Мать взяла его за руку.
— Ну, а что делается в городе, ты знаешь? — спросила она сурово.
— Господи! — отец зажал голову руками. — Где то далёкое, счастливое время, когда этот выродок не убивал людей, а мирно занимался фабрикацией доисторических черепов?! Милое, наивное время, возвратись хоть на минуту! Пусть я увижу перед собой не убийцу ребёнка, а просто глупого и неопытного шулера! Ты помнишь, как летел у меня с лестницы вместе со своим «Моравским эоантропом» — этой гнусной фабрикацией из обезьяньих и человеческих костей?
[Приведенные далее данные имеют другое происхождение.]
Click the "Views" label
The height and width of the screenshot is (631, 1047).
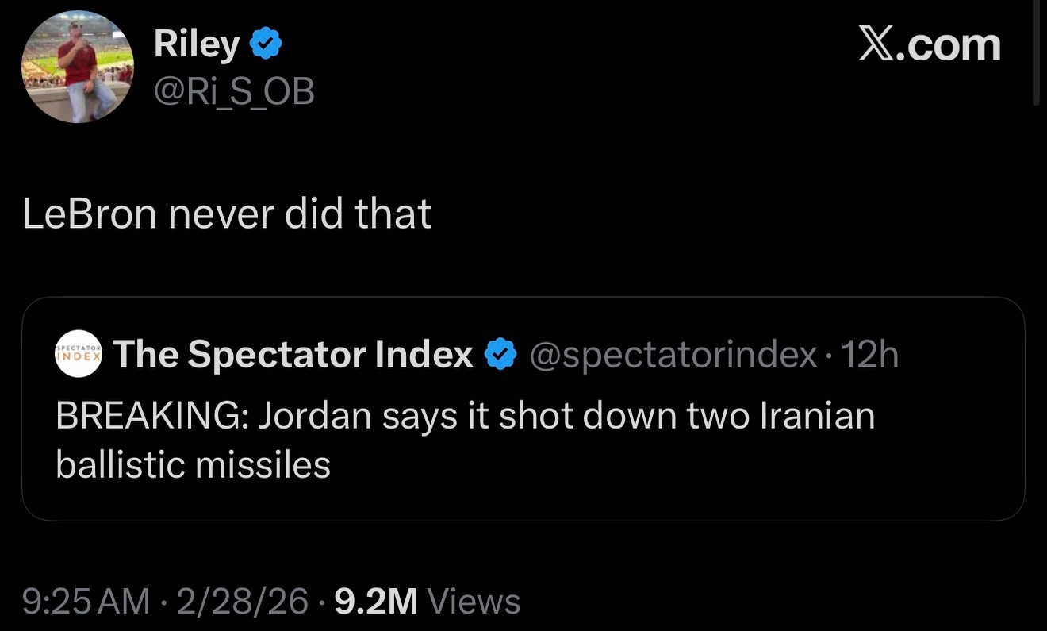coord(474,602)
Меня именно и потрясла тогда эта его бесстыдная, воинствующая наглость: ведь не где-нибудь на стороне он подобрал эти кости, а у меня же, у меня же в кабинете, просто открыл шкаф, набрал костей, измазал их землёй и принёс их мне же. Я швырнул их ему вслед, и ты не упрекала меня, Берта, но, честное слово, насколько лучше бы было ему заниматься обезьяньими черепами и оставить человека в покое!
Отец вздохнул и нагнулся за Сенекой.
— Брось книгу, — сказала мать. — Что происходит в городе, ты знаешь?
— Ради Бога, Берта! — сказал отец, прижимая к груди левую руку — в правой он держал Сенеку, — и набрал воздуха для новой, пылкой и бичующей тирады. — Ради всего святого...
— Брось книгу! — повторила мать и вырвала у него Сенеку из рук. Профессор Бёрнс, когда пришли за ним, выпрыгнул с пятого этажа, профессора Жослена вытащили прямо из постели и не дали ему даже попрощаться с детьми. Теперь, говорят, он уже расстрелян. Его видели вместе с Карлом Войциком. А когда я сегодня пошла в булочную, то при мне немецкий ефрейтор бил какого-то прохожего. Ты и понятия не имеешь, как они бьют, Леон... Он его... Да нет, нет, ты не представишь, это надо видеть! Тот повалился навзничь головой в чьё-то окно, а он хлестал его кулаком по зубам... А из окон смотрели люди. Потом ефрейтор обтёр руки о его пиджак, надел перчатку и пошёл дальше. Я узнала потом, что этот человек случайно толкнул его локтем на улице. Ну, скажи: ты хочешь, чтобы это было и с тобой?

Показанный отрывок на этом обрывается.